Meanwhile, the meeting of Central Asian and Indian foreign ministers—held with the Taliban’s informal participation to promote the North–South Corridor and Chabahar Port development—further alarmed Pakistan and convinced it to enhance its economic engagement with the Taliban. However, increased economic interaction between Islamabad and Kabul could ultimately consolidate the Taliban’s position and increase the pressure on Pakistan to proceed more quickly with the official recognition of the new Kabul government.

• Regional and International Considerations
A significant portion of Pakistan’s considerations regarding the official recognition of the Taliban relates to its regional and international concerns.
At the regional level, China and India will exert the greatest influence on Pakistan’s decision. China, Pakistan’s most prominent regional partner (particularly in the economic sphere) has shown strong interest in resolving Pakistan–Taliban disputes and has made significant efforts in this regard. At present, China has even closer relations with the Taliban, as it became the first country to formally accept the credentials of the Taliban ambassador. However, concerns of its key ally Pakistan, as well as issues related to countering extremist groups, have so far prevented Beijing from officially recognizing the Taliban government.
India, by contrast, presents the opposite case. Throughout history, close ties between Kabul and New Delhi have been one of Islamabad’s main concerns.
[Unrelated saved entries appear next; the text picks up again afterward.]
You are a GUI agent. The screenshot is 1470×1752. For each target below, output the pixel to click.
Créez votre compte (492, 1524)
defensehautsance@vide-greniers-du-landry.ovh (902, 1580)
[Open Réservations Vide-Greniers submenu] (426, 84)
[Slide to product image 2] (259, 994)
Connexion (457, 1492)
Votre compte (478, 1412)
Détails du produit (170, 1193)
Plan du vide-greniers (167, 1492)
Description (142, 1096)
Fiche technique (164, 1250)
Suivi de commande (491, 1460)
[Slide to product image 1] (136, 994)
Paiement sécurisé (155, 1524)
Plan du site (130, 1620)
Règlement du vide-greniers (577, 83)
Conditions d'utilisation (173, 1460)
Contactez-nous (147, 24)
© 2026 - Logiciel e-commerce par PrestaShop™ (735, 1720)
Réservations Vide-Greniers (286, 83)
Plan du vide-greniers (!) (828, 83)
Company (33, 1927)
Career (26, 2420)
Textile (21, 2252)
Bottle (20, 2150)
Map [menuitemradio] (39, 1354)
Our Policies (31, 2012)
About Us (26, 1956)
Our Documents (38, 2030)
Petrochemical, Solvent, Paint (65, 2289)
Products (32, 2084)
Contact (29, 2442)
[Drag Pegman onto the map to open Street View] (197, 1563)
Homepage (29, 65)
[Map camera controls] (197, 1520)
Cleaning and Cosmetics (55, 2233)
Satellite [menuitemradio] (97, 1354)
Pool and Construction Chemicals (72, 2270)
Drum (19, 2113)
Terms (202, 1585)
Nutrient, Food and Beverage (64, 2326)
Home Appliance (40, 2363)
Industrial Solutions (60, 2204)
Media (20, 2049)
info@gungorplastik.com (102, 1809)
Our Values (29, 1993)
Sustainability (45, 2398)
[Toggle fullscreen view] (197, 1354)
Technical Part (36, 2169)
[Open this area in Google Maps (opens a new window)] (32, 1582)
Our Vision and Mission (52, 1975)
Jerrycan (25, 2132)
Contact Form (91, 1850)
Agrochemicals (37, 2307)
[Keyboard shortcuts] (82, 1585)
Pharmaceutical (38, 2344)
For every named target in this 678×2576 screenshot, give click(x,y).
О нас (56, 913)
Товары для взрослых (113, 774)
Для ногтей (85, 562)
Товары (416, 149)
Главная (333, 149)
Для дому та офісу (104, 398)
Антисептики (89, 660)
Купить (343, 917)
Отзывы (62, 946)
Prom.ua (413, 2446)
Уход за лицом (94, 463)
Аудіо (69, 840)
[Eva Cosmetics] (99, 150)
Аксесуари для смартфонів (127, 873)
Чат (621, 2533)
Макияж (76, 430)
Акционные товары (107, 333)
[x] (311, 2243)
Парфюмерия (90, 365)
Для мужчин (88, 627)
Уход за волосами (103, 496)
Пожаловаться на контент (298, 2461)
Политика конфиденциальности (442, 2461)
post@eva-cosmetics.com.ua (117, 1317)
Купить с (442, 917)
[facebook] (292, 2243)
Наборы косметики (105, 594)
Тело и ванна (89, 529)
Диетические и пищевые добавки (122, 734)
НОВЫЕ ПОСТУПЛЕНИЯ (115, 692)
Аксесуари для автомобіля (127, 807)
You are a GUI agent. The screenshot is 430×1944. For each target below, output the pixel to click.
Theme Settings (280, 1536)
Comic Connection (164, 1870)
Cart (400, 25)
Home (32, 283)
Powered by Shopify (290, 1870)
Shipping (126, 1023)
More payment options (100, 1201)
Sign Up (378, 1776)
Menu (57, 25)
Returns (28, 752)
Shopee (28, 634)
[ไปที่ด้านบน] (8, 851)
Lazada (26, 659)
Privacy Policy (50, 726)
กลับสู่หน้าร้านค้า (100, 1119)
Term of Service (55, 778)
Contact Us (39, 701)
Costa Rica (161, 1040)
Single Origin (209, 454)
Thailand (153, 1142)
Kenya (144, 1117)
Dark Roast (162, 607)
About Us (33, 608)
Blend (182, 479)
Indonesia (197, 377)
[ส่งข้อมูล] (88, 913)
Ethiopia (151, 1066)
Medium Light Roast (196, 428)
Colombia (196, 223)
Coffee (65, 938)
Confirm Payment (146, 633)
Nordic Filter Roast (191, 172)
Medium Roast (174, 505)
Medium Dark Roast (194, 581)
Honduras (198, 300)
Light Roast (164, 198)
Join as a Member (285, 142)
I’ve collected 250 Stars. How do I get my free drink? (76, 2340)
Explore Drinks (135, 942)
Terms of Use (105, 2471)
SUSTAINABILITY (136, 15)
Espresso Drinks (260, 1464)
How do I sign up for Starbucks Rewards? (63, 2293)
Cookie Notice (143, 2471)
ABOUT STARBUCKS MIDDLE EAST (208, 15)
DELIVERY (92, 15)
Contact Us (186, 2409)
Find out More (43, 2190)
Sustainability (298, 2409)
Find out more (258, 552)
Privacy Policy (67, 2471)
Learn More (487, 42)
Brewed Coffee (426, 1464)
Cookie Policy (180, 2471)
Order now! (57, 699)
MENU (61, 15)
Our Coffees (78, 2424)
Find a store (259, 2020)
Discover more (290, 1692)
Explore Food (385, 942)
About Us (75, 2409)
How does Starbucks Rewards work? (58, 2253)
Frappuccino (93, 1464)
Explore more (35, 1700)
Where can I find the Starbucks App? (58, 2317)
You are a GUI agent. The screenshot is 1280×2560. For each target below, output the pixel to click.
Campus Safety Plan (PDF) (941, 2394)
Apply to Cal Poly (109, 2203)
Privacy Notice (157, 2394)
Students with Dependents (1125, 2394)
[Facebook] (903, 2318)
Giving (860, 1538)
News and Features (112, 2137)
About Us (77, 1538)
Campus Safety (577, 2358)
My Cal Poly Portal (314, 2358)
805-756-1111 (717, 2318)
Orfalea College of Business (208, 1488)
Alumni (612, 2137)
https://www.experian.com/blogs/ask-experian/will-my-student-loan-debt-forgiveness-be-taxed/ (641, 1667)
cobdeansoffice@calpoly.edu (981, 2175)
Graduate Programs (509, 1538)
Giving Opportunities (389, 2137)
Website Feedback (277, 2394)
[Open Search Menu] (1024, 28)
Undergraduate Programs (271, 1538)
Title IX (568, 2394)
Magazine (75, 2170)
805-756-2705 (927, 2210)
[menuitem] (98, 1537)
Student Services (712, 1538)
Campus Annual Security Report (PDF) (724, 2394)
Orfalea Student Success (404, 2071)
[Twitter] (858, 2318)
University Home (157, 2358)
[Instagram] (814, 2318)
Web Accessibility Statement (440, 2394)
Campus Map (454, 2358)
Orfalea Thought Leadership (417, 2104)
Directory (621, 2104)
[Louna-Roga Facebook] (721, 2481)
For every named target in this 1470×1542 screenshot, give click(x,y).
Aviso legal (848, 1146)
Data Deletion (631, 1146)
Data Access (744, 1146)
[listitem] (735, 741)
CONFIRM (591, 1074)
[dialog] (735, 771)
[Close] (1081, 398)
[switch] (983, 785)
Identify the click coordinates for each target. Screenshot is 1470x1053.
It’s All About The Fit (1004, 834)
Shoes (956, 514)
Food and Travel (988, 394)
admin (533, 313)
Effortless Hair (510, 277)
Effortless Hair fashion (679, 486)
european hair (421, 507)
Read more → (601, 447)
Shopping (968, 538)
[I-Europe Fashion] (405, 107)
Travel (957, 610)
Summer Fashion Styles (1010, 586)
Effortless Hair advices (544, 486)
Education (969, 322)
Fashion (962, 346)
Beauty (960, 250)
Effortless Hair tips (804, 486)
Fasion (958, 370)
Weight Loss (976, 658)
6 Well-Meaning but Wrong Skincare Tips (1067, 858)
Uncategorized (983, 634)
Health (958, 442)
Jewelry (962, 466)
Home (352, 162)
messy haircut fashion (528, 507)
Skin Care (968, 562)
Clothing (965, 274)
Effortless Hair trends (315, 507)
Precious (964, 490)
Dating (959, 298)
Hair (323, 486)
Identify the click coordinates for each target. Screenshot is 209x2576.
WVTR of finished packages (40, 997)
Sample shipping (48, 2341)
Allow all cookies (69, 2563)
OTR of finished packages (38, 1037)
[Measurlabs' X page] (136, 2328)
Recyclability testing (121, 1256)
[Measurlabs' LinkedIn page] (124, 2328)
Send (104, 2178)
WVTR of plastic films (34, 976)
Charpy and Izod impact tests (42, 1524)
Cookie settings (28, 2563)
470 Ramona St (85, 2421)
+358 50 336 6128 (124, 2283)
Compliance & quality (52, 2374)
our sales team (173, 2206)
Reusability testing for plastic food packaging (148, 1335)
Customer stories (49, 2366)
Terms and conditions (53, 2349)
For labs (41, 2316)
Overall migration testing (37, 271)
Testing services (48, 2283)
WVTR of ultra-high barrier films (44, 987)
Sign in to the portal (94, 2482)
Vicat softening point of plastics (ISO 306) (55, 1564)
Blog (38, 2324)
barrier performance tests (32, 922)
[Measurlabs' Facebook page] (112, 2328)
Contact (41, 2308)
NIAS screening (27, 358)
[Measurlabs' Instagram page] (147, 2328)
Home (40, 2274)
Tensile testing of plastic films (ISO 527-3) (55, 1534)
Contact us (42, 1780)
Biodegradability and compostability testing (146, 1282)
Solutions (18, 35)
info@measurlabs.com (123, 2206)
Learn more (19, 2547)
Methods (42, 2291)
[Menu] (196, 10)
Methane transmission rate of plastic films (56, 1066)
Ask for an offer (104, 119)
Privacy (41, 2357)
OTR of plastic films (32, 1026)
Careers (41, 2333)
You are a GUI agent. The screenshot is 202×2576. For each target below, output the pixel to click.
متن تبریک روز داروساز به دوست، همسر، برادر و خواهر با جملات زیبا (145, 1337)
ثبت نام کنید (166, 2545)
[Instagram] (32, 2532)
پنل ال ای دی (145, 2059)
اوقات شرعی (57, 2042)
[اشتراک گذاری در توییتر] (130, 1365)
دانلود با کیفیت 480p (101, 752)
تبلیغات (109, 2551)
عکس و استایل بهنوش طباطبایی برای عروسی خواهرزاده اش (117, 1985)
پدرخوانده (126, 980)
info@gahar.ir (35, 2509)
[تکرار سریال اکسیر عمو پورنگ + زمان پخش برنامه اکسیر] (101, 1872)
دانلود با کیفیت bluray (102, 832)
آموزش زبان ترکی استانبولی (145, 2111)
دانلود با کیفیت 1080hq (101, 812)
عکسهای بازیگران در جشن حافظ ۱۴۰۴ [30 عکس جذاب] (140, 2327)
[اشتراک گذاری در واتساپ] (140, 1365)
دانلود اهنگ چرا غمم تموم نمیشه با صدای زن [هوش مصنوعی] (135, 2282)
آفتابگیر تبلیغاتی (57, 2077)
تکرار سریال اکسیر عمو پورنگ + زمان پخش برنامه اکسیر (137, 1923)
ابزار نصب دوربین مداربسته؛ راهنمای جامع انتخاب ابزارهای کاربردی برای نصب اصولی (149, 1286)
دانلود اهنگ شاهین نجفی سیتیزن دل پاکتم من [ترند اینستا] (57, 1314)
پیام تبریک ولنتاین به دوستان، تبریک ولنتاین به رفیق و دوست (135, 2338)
Indeed, Pakistan’s investment in the Taliban was originally aimed at strengthening its stance against India and what became known as Pakistan’s “strategic depth.” Yet, amid recent tensions between Pakistan and the Taliban, the expansion of New Delhi–Kabul relations and events such as the Central Asia–India foreign ministers’ meeting focusing on Afghanistan’s transit role have raised alarm in Islamabad that continued estrangement from the Taliban could carry the heavy price of pushing Afghanistan into India’s orbit.
Finally, Pakistan’s main consideration in recognizing the Taliban government will depend on broader international dynamics. Some analysts view Russia’s recent move to officially recognize the Islamic Emirate of Afghanistan as something beyond narrow national interests. In this framework, Moscow’s recognition of the Taliban should be seen within a much larger strategic effort to create an alternative axis of states united not only by their shared interests but also by an ideological rejection of the Western liberal order. Accordingly, Russia is counting on countries such as China, Iran, and the Central Asian states. Such a bloc seeks to integrate the Taliban, thereby removing Afghanistan from the political sphere of U.S. and Western influence.
But .what about Pakistan? In a world where the old international order is crumbling and instability is on the rise, Pakistan has so far acted cautiously, attempting to balance between the key elements of the emerging order (China and Russia) and those of the old order (the United States and the West). Its deep economic dependence on China, combined with continued reliance on U.S. and Western aid, reflects its attempt to maintain equilibrium. Naturally, in such a situation, any move to follow Moscow in recognizing the Taliban—without considering Washington’s stance—would likely carry heavy political consequences for Islamabad. The only factor that could mitigate these consequences would be if other countries joined the process of recognizing the Taliban, or if a regional or international consensus on official recognition emerged.

Conclusion

Pakistan’s official recognition of the Taliban government in Afghanistan is shaped by two sets of considerations: domestic and external. On the domestic side, counterterrorism issues—especially combating TTP—are Islamabad’s foremost concern, as Pakistan continues to emphasize the presence of terrorist bases in Afghanistan and refers to them as “permanent sources of concern.” The Durand Line issue may also have some, albeit limited, impact. Meanwhile, economic factors could serve as a strong driver pushing Pakistan toward quicker recognition.
Overall, considering Pakistan’s performance in recent months, it appears that after unsuccessful attempts to secure the Taliban’s cooperation in counterterrorism or in stabilizing the Durand Line, Islamabad has concluded that it must focus on resolving these issues internally while redirecting its relationship with Afghanistan and the Taliban toward "carrot policy" rooted in deeper economic ties. 
While such an approach in domestic issues may create a favorable ground for official recognition of the Taliban, Pakistan’s main concern lies elsewhere: regional and especially international considerations. From this perspective, Pakistan’s need to maintain engagement and balance in its international relations dictates that it should not rush into recognizing the Taliban. Instead, Islamabad will likely wait for an international or regional consensus—or at least recognition of the Taliban by several other countries. The spokesperson for the Pakistani Foreign Ministry also confirmed this approach and stated that this is an important and serious decision that must be made with consideration of timing, conditions, and global cooperation.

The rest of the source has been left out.